Kinesiology Faculty Awarded Far West Athletic Trainers Association Grants

Tricia Kasamatsu The Far West Athletic Trainers Association (FWATA) recently awarded Tricia Kasamatsu and Melissa Montgomery, assistant professors of kinesiology, grants of $2,165 and $3,000, respectively.

Kasamatsu’s research involves interviewing athletic trainers employed in secondary schools to understand their perspectives toward patient care documentation, factors that influence these behaviors, and strategies they believe will enhance their patient care documentation. “As allied health care professionals, athletic trainers use patient care documentation to capture patient status, record services provided and track patient progress,” she says. “Lack of routine patient care documentation poses legal risks, limits the ability to characterize athletic training services provided and affects clinical decision-making based upon patient progress.” Her “Athletic trainers paper versus electronic documentation behaviors: Implications for elevating patient care and professional recognition” project will be used to transcribe data and support her presentation, based on her findings, at a professional conference.

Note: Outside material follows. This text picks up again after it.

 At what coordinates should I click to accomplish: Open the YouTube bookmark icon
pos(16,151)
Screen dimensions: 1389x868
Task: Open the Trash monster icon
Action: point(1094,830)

Melissa Montgomery Melissa Montgomery

“Recovery from delayed onset muscle soreness (DOMS) after intense exercise is a priority for athletes and sports medicine practitioners,” explains Montgomery. “Yet, an effective solution eludes us, despite a wide range of commonly-used interventions and commercial products available. One such modality that has become recently popular is pulsed dynamic compression, which purportedly mimics the pumping action of the muscles, aiding in removing metabolites and enhancing blood flow. While products using this technology have had commercial success as a recovery aid, there is limited research examining whether it actually aids in recovery from pain, dysfunction or performance.” Her project, “The effect of pulsed dynamic compression on subjective and objective measures of recovery following intense exercise,” will examine the efficacy of pulsed dynamic compression in reducing pain and aiding in recovery of performance outcomes. “Our goal for this work is to use the knowledge gained from this study to help clinicians make an evidence-based decision for a common clinical problem.” Co-investigator Randy Harris, a certified athletic trainer and currently in the kinesiology master’s program, proposed the project as an undergraduate student.